Pixel coordinate grounding data
_ _ _ _
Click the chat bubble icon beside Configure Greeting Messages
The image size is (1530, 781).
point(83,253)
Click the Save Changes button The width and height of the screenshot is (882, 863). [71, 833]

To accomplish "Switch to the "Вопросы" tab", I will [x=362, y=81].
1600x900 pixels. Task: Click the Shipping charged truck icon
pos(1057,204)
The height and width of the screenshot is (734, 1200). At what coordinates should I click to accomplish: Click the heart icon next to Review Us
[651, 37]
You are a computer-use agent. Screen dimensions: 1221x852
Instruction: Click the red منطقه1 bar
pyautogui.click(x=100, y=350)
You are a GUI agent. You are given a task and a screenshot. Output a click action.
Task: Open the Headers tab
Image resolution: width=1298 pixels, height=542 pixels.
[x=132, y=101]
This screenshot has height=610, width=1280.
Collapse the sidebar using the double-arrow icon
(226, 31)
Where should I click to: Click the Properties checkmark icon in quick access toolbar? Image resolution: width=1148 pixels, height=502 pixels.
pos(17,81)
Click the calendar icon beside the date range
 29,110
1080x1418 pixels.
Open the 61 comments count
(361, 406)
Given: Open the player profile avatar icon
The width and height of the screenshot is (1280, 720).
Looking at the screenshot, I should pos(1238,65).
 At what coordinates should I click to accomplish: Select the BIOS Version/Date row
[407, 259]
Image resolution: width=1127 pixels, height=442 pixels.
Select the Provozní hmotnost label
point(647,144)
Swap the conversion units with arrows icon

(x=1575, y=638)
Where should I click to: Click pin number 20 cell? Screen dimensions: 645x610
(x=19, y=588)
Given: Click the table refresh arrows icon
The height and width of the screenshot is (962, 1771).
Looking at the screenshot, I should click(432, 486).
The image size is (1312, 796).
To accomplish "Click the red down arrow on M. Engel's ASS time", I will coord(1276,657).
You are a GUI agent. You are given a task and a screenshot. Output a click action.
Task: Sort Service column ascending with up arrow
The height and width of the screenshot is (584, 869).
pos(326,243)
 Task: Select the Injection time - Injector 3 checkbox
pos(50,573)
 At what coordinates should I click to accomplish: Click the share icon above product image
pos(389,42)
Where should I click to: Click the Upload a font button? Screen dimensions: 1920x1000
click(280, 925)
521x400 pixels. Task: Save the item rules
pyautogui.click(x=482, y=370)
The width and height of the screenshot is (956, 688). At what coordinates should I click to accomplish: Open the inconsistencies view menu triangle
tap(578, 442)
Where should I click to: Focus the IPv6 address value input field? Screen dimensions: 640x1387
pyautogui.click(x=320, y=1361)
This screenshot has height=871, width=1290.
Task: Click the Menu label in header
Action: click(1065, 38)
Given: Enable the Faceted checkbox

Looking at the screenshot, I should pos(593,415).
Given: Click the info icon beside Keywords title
_ _ _ _
Problem details:
Exactly as they appear above, print all the entries.

Problem solution:
Click the chat bubble icon beside Configure Greeting Messages
The image size is (1530, 781).
point(83,253)
Click the Save Changes button The width and height of the screenshot is (882, 863). [71, 833]

To accomplish "Switch to the "Вопросы" tab", I will [x=362, y=81].
1600x900 pixels. Task: Click the Shipping charged truck icon
pos(1057,204)
The height and width of the screenshot is (734, 1200). At what coordinates should I click to accomplish: Click the heart icon next to Review Us
[651, 37]
You are a computer-use agent. Screen dimensions: 1221x852
Instruction: Click the red منطقه1 bar
pyautogui.click(x=100, y=350)
You are a GUI agent. You are given a task and a screenshot. Output a click action.
Task: Open the Headers tab
Image resolution: width=1298 pixels, height=542 pixels.
[x=132, y=101]
This screenshot has height=610, width=1280.
Collapse the sidebar using the double-arrow icon
(226, 31)
Where should I click to: Click the Properties checkmark icon in quick access toolbar? Image resolution: width=1148 pixels, height=502 pixels.
pos(17,81)
Click the calendar icon beside the date range
 29,110
1080x1418 pixels.
Open the 61 comments count
(361, 406)
Given: Open the player profile avatar icon
The width and height of the screenshot is (1280, 720).
Looking at the screenshot, I should pos(1238,65).
 At what coordinates should I click to accomplish: Select the BIOS Version/Date row
[407, 259]
Image resolution: width=1127 pixels, height=442 pixels.
Select the Provozní hmotnost label
point(647,144)
Swap the conversion units with arrows icon

(x=1575, y=638)
Where should I click to: Click pin number 20 cell? Screen dimensions: 645x610
(x=19, y=588)
Given: Click the table refresh arrows icon
The height and width of the screenshot is (962, 1771).
Looking at the screenshot, I should click(432, 486).
The image size is (1312, 796).
To accomplish "Click the red down arrow on M. Engel's ASS time", I will coord(1276,657).
You are a GUI agent. You are given a task and a screenshot. Output a click action.
Task: Sort Service column ascending with up arrow
The height and width of the screenshot is (584, 869).
pos(326,243)
 Task: Select the Injection time - Injector 3 checkbox
pos(50,573)
 At what coordinates should I click to accomplish: Click the share icon above product image
pos(389,42)
Where should I click to: Click the Upload a font button? Screen dimensions: 1920x1000
click(280, 925)
521x400 pixels. Task: Save the item rules
pyautogui.click(x=482, y=370)
The width and height of the screenshot is (956, 688). At what coordinates should I click to accomplish: Open the inconsistencies view menu triangle
tap(578, 442)
Where should I click to: Focus the IPv6 address value input field? Screen dimensions: 640x1387
pyautogui.click(x=320, y=1361)
This screenshot has height=871, width=1290.
Task: Click the Menu label in header
Action: click(1065, 38)
Given: Enable the Faceted checkbox

Looking at the screenshot, I should pos(593,415).
Given: Click the info icon beside Keywords title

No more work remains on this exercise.